At least three months overdue, rearranged twice during my extended post op recovery; we finally made the trip to Nottingham to Queens Medical Centre to see my second opinion Gastroenterologist.
It’s always abit weird to see how another hospital organise their clinics. This was our second visit to see Dr Moran – head of Digestive Disorders, specialising in clinical trials for IBD – to discuss my case. Since we last came in January, I’ve had two surgeries, three admissions, two MRI and a CT scan and a colonoscopy. Explaining the last six months was going to be fun.
I took him through the last couple of weeks and explained where Good Hope had got me to – a failed right hemicolectomy in May which resulted in a reoccurrence of my Crohn’s disease and the removal of my colon and the creating of my permanent ileostomy. My reoccurrence came from a combination of not continuing with Vedolizumab and the stress of surgery on my digestive system. I never really recovered from my first surgery, thus explaining all my subsequent issues and admissions.
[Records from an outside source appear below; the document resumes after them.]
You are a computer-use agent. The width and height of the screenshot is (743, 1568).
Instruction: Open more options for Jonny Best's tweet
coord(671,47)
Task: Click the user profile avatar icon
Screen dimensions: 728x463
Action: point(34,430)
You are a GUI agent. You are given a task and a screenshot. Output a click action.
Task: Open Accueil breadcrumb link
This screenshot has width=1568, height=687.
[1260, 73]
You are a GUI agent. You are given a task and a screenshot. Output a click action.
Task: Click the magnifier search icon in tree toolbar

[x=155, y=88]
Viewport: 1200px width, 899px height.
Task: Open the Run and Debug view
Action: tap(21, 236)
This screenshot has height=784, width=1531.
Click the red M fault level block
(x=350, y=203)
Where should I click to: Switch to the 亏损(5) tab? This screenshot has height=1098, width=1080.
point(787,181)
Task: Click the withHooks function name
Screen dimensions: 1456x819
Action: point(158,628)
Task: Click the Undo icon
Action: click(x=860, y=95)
I was careful to stress how much I appreciated him looking at my case and taking an interest. The options from our first meeting were no longer valid. My ileostomy rules me out for taking part in any clinical trial; meaning that those doing the research would be unable to accurately measure my BMs seen as I don’t do that anymore. However, I could still qualify for the new biological drug – Ustekinumab. I explained that I was restarting Vedolizumab at the end of the month. This was to help me achieve remission; our – my IBD team and I – new primary goal. He stressed that the option was still there, if Vedo failed to work or even start to work, I had an open appointment to come back in and discuss starting Ustekinumab. He would discharge me from his clinic but write to Dr Andrew to make sure I have regular checks of my calprotectin from my ileostomy output and an annual MRI to track my disease.
In theory, I understand and appreciate all of what he said and suggested. He did say he hoped this surgery was going to “curative” – as in removing the colon would keep my disease in check, but as I had colonic Crohn’s and have small bowel Crohn’s, he is cautious. I hope it is too. Dealing with a stoma on a daily basis for the rest of my days is enough at the moment. I couldn’t deal with more problems happening with my disease at this point. In a couple months, a year, or even longer into the future; maybe I will be better equipped to deal. But right now; my surgical scar and my actual stoma is enough. I also need to gain back all the weight I lost. I’m also battling mentally with the enormity of how my body has changed and is different to those ‘healthy people’ out there.
I was hoping to be discharged from his care but I didn’t leave feeling as positive as I had liked. His scepticism has lingered with me.